__BRIEF__:
Transcribe verbatim every line from the line containing "Where should I click to: Open the Boggahore" to the end of the entries, including both endpoints. Output nothing beyond those lines.

[Excerpts from a dataset]
·····
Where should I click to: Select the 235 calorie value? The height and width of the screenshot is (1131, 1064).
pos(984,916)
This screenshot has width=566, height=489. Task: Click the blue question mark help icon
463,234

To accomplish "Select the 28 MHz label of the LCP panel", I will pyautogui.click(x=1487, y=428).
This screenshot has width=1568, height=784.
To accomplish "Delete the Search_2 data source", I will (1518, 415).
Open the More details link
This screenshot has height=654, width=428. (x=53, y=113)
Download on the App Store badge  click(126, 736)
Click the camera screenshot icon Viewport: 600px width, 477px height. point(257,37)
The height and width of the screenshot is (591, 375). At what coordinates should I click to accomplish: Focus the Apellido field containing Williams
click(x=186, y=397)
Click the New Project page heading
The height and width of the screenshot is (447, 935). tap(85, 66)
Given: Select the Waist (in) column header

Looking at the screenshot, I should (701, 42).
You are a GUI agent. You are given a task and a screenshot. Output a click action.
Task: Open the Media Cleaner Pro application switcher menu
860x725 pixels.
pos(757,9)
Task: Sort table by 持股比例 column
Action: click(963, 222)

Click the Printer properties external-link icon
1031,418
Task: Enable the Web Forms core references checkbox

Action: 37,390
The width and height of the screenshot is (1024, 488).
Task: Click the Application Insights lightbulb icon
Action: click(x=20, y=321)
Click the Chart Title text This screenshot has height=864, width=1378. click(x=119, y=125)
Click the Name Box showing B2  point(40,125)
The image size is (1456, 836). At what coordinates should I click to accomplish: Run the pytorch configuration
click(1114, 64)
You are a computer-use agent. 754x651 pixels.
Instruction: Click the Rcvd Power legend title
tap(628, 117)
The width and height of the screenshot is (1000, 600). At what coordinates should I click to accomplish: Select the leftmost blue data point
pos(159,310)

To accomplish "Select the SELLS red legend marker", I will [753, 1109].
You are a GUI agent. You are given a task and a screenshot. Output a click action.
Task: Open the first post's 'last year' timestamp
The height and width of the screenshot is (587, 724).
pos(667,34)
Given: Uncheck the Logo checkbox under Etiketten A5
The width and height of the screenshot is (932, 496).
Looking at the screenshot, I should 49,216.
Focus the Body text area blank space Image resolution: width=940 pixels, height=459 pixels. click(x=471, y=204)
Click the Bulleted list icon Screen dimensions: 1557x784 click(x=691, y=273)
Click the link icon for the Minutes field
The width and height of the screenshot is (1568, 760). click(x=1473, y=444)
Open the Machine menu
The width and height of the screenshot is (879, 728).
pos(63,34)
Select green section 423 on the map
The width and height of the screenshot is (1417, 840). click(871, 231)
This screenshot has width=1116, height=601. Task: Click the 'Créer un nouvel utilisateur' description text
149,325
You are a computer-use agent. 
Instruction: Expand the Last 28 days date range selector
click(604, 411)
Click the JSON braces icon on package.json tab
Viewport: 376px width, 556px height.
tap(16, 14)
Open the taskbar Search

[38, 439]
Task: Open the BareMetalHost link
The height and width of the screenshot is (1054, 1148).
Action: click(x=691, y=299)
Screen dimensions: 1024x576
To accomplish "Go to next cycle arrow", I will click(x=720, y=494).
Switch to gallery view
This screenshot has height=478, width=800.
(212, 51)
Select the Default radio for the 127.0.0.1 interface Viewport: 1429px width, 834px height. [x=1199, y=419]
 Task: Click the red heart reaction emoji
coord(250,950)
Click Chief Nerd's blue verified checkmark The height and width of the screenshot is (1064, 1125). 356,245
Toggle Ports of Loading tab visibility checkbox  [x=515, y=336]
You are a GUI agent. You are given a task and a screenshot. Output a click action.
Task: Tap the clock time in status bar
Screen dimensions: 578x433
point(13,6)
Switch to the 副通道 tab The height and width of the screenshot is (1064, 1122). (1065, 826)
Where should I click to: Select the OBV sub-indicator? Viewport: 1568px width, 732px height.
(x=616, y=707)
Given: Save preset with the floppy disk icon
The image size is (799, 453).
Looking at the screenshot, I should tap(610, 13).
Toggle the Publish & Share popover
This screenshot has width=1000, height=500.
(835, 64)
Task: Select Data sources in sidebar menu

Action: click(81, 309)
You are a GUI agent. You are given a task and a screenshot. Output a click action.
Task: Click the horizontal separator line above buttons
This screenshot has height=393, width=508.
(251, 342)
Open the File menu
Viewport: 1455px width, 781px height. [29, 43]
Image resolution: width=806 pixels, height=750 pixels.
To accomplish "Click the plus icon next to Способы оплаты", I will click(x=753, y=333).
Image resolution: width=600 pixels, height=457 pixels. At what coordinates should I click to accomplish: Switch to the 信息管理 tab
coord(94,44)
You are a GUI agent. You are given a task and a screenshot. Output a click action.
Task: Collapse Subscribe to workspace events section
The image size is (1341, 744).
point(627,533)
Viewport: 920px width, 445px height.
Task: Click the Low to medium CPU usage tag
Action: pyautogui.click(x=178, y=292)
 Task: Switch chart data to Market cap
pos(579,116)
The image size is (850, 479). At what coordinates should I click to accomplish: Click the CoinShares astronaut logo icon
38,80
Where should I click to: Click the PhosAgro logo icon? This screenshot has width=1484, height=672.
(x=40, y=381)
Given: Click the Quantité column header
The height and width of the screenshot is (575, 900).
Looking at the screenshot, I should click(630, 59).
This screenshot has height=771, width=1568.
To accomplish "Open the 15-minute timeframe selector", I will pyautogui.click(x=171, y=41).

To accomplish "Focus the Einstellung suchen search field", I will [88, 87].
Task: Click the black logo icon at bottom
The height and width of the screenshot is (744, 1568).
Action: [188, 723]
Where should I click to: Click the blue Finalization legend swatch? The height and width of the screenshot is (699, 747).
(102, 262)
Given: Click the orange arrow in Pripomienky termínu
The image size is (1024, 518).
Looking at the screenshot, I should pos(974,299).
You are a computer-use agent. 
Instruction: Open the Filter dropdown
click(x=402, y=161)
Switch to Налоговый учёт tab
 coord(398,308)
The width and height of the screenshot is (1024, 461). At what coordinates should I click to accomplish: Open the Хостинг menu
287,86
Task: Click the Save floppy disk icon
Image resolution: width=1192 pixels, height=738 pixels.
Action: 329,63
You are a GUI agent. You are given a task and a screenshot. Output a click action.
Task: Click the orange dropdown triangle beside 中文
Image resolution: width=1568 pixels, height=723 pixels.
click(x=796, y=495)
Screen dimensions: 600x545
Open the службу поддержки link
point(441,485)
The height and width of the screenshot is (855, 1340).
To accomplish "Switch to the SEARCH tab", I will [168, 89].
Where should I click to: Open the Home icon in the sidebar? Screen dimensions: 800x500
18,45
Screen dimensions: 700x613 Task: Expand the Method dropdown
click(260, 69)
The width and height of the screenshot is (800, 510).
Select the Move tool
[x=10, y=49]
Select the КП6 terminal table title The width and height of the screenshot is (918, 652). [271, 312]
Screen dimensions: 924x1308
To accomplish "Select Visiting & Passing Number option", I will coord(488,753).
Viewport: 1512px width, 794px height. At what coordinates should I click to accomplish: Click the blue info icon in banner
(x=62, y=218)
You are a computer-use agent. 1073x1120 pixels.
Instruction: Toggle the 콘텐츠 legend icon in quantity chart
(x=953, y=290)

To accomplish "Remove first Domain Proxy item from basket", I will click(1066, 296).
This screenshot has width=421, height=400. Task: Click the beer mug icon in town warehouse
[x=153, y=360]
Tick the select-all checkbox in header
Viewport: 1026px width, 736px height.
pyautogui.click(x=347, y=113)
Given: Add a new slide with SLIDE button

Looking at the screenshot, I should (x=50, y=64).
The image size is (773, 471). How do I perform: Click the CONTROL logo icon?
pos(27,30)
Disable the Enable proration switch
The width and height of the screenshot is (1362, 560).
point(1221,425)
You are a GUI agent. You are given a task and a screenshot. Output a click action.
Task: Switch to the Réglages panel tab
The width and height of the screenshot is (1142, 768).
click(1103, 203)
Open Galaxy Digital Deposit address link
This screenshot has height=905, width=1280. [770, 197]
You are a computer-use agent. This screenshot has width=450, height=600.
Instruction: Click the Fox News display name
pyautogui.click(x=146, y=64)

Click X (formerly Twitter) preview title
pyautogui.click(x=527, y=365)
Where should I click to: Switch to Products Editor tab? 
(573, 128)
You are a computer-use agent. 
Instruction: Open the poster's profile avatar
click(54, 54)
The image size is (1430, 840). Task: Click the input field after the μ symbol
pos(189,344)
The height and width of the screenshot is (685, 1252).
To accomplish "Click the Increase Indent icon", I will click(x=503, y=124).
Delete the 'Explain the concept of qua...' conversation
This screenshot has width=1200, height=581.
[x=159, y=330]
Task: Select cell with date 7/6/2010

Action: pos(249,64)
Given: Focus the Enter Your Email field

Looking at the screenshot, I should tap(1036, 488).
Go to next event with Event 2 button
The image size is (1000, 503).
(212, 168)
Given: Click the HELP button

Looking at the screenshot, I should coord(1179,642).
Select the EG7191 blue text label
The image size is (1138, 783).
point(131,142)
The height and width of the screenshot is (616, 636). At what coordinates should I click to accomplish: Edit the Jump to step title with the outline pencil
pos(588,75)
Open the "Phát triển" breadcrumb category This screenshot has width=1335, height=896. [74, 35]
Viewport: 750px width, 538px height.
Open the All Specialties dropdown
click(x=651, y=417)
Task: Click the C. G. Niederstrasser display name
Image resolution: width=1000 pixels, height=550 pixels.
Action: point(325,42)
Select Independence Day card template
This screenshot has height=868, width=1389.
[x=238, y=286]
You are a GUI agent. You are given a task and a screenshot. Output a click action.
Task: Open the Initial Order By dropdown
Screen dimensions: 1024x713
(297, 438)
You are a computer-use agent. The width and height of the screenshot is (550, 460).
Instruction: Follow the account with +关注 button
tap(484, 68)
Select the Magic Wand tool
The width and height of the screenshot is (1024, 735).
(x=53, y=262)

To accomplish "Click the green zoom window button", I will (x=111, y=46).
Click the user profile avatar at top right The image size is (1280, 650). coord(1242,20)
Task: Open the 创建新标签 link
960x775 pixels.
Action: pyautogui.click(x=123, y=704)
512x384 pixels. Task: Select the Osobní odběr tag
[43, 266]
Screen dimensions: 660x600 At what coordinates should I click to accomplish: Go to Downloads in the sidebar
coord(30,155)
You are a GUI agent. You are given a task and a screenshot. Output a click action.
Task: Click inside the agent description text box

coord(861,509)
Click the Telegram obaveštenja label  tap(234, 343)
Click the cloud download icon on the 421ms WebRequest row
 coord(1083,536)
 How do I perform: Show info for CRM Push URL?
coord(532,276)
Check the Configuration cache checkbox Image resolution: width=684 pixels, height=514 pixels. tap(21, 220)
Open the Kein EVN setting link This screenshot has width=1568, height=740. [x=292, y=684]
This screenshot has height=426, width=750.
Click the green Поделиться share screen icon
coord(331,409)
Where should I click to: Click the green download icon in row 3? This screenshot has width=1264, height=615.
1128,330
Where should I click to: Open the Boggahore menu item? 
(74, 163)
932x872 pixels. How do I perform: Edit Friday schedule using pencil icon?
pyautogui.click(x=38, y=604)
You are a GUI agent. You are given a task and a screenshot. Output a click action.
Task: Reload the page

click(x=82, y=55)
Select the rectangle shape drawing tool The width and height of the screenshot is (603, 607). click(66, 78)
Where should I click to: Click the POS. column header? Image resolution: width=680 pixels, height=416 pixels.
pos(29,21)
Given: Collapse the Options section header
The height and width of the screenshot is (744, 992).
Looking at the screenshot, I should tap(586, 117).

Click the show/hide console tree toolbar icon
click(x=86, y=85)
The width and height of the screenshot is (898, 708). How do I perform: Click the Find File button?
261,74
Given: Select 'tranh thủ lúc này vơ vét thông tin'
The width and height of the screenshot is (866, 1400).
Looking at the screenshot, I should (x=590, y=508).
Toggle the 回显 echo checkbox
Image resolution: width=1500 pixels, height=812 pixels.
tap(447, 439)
·····
__OUTPUT OF THE EXERCISE__:
Where should I click to: Open the Boggahore menu item? 
(74, 163)
932x872 pixels. How do I perform: Edit Friday schedule using pencil icon?
pyautogui.click(x=38, y=604)
You are a GUI agent. You are given a task and a screenshot. Output a click action.
Task: Reload the page

click(x=82, y=55)
Select the rectangle shape drawing tool The width and height of the screenshot is (603, 607). click(66, 78)
Where should I click to: Click the POS. column header? Image resolution: width=680 pixels, height=416 pixels.
pos(29,21)
Given: Collapse the Options section header
The height and width of the screenshot is (744, 992).
Looking at the screenshot, I should tap(586, 117).

Click the show/hide console tree toolbar icon
click(x=86, y=85)
The width and height of the screenshot is (898, 708). How do I perform: Click the Find File button?
261,74
Given: Select 'tranh thủ lúc này vơ vét thông tin'
The width and height of the screenshot is (866, 1400).
Looking at the screenshot, I should (x=590, y=508).
Toggle the 回显 echo checkbox
Image resolution: width=1500 pixels, height=812 pixels.
tap(447, 439)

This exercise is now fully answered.